» Problem description: Nothing in the data may be altered; the answer is a verbatim copy of it.

» Data for processing:
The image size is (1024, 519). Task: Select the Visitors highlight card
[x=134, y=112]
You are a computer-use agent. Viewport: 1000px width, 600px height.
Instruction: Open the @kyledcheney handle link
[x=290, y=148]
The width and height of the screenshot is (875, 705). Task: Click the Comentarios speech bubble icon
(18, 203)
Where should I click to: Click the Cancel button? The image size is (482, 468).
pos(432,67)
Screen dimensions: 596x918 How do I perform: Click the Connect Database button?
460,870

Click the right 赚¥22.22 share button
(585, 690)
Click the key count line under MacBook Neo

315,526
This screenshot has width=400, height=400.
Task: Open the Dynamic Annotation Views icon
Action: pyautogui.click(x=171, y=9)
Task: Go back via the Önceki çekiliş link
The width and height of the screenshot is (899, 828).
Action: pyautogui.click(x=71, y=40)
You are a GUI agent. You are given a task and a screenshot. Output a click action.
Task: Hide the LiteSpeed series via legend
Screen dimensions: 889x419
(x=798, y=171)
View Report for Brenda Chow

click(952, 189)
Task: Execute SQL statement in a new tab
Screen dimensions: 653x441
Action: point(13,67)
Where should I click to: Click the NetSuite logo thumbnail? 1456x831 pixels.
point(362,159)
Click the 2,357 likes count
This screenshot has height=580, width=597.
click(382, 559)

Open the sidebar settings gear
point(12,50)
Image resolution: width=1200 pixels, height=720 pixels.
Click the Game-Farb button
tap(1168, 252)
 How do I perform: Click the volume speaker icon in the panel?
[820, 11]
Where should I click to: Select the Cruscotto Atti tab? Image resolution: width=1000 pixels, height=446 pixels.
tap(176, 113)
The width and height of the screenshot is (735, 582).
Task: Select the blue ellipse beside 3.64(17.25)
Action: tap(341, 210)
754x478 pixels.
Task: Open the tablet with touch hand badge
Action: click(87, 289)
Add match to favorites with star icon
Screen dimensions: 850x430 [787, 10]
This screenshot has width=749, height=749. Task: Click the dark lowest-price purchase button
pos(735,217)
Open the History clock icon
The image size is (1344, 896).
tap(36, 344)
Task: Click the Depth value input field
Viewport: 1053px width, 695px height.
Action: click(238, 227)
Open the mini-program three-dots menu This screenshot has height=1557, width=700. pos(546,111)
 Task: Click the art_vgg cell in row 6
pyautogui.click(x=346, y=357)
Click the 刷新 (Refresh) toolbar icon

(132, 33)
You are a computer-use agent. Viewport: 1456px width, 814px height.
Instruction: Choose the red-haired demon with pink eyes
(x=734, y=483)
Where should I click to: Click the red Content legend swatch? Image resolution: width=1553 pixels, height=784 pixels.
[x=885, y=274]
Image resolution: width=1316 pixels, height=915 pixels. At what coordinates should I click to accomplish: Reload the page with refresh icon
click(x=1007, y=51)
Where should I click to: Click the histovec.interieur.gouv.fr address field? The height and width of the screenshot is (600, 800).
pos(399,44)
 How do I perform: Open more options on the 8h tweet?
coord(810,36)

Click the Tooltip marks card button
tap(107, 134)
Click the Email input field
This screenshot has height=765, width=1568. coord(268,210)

» Response box:
The image size is (1024, 519). Task: Select the Visitors highlight card
[x=134, y=112]
You are a computer-use agent. Viewport: 1000px width, 600px height.
Instruction: Open the @kyledcheney handle link
[x=290, y=148]
The width and height of the screenshot is (875, 705). Task: Click the Comentarios speech bubble icon
(18, 203)
Where should I click to: Click the Cancel button? The image size is (482, 468).
pos(432,67)
Screen dimensions: 596x918 How do I perform: Click the Connect Database button?
460,870

Click the right 赚¥22.22 share button
(585, 690)
Click the key count line under MacBook Neo

315,526
This screenshot has width=400, height=400.
Task: Open the Dynamic Annotation Views icon
Action: pyautogui.click(x=171, y=9)
Task: Go back via the Önceki çekiliş link
The width and height of the screenshot is (899, 828).
Action: pyautogui.click(x=71, y=40)
You are a GUI agent. You are given a task and a screenshot. Output a click action.
Task: Hide the LiteSpeed series via legend
Screen dimensions: 889x419
(x=798, y=171)
View Report for Brenda Chow

click(952, 189)
Task: Execute SQL statement in a new tab
Screen dimensions: 653x441
Action: point(13,67)
Where should I click to: Click the NetSuite logo thumbnail? 1456x831 pixels.
point(362,159)
Click the 2,357 likes count
This screenshot has height=580, width=597.
click(382, 559)

Open the sidebar settings gear
point(12,50)
Image resolution: width=1200 pixels, height=720 pixels.
Click the Game-Farb button
tap(1168, 252)
 How do I perform: Click the volume speaker icon in the panel?
[820, 11]
Where should I click to: Select the Cruscotto Atti tab? Image resolution: width=1000 pixels, height=446 pixels.
tap(176, 113)
The width and height of the screenshot is (735, 582).
Task: Select the blue ellipse beside 3.64(17.25)
Action: tap(341, 210)
754x478 pixels.
Task: Open the tablet with touch hand badge
Action: click(87, 289)
Add match to favorites with star icon
Screen dimensions: 850x430 [787, 10]
This screenshot has width=749, height=749. Task: Click the dark lowest-price purchase button
pos(735,217)
Open the History clock icon
The image size is (1344, 896).
tap(36, 344)
Task: Click the Depth value input field
Viewport: 1053px width, 695px height.
Action: click(238, 227)
Open the mini-program three-dots menu This screenshot has height=1557, width=700. pos(546,111)
 Task: Click the art_vgg cell in row 6
pyautogui.click(x=346, y=357)
Click the 刷新 (Refresh) toolbar icon

(132, 33)
You are a computer-use agent. Viewport: 1456px width, 814px height.
Instruction: Choose the red-haired demon with pink eyes
(x=734, y=483)
Where should I click to: Click the red Content legend swatch? Image resolution: width=1553 pixels, height=784 pixels.
[x=885, y=274]
Image resolution: width=1316 pixels, height=915 pixels. At what coordinates should I click to accomplish: Reload the page with refresh icon
click(x=1007, y=51)
Where should I click to: Click the histovec.interieur.gouv.fr address field? The height and width of the screenshot is (600, 800).
pos(399,44)
 How do I perform: Open more options on the 8h tweet?
coord(810,36)

Click the Tooltip marks card button
tap(107, 134)
Click the Email input field
This screenshot has height=765, width=1568. coord(268,210)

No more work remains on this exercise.